## Work to be completed
In the lines below, output everything from the first line through the line containing "The image size is (1568, 747)." exactly as it is. Pictures are not part of the output.

## Provided data
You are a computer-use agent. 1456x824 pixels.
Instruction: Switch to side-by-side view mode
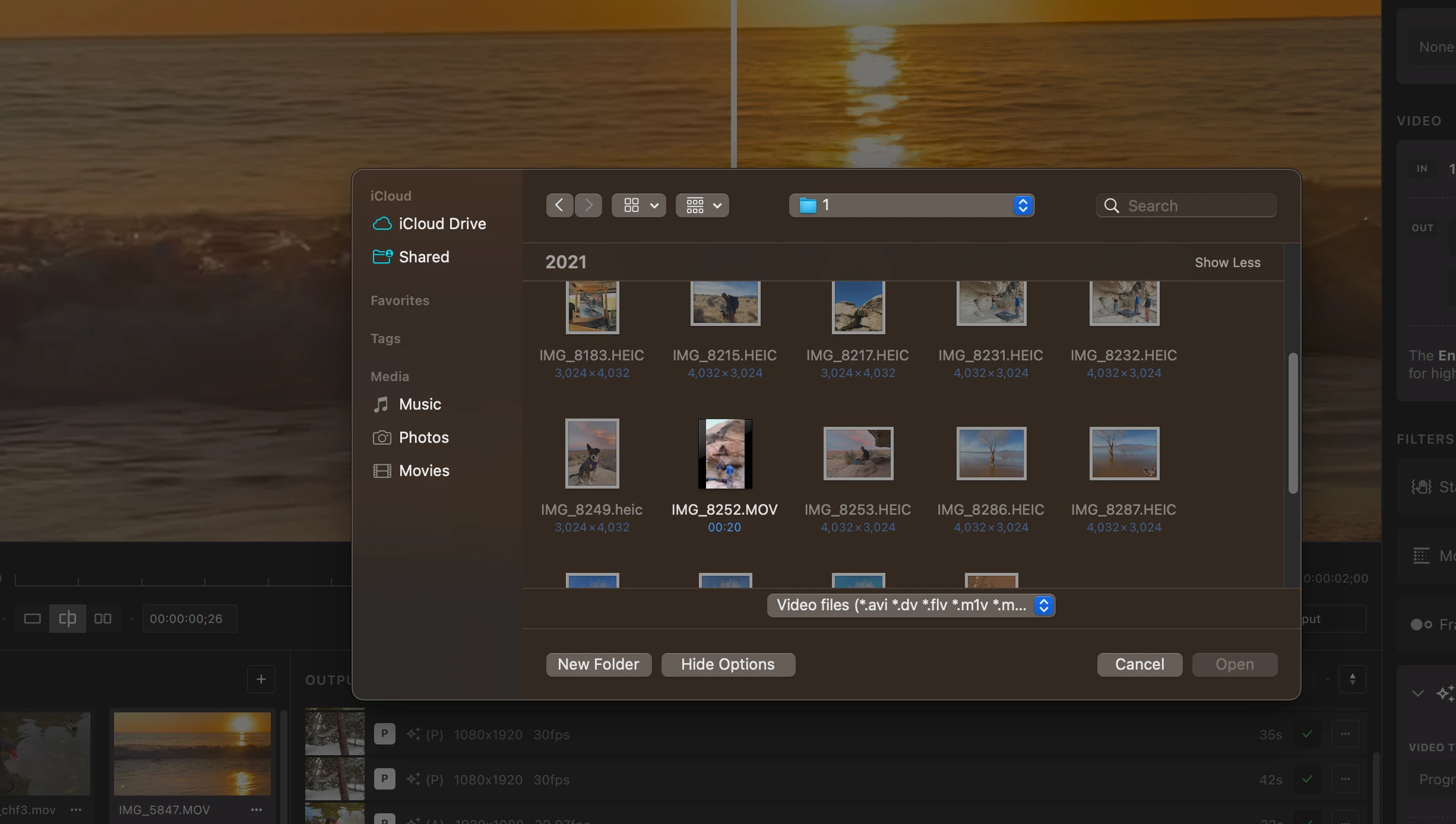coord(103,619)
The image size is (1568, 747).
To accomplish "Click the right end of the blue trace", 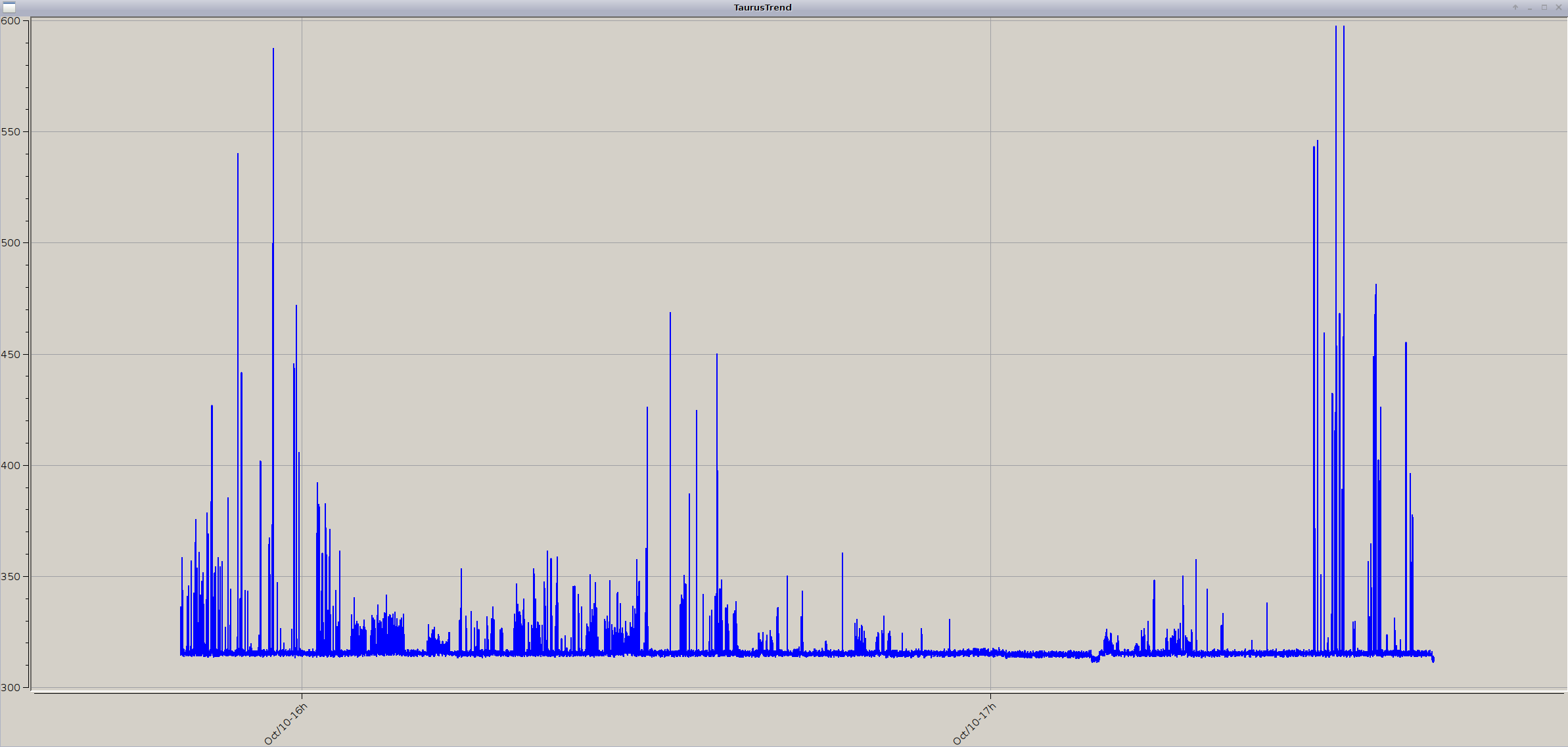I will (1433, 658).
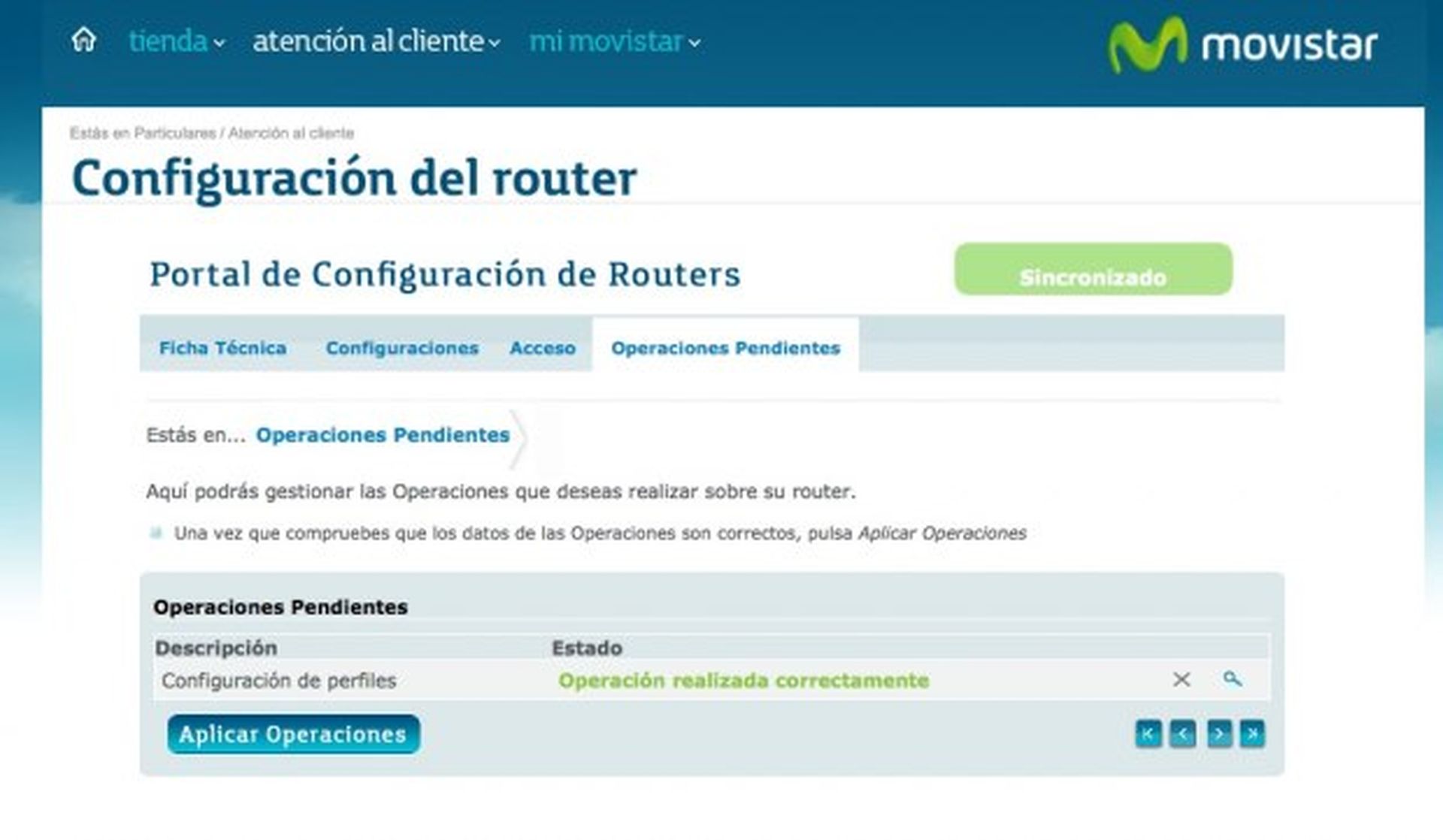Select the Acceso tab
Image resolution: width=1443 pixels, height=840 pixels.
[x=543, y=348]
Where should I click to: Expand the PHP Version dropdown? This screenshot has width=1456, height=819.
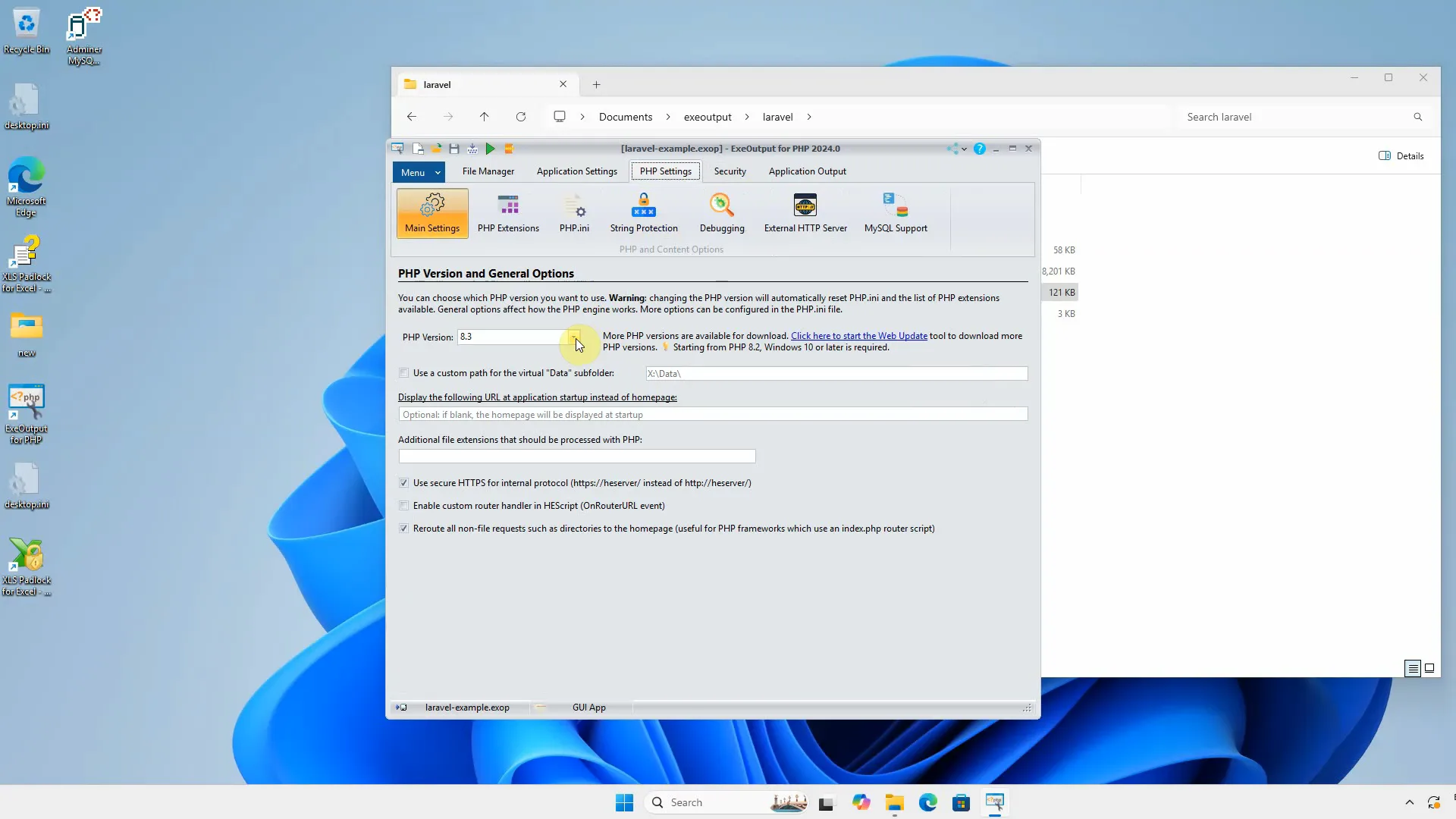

## Task answer
You are a computer-use agent. 1456x824 pixels.
Instruction: Switch to side-by-side view mode
coord(103,619)
The image size is (1568, 747).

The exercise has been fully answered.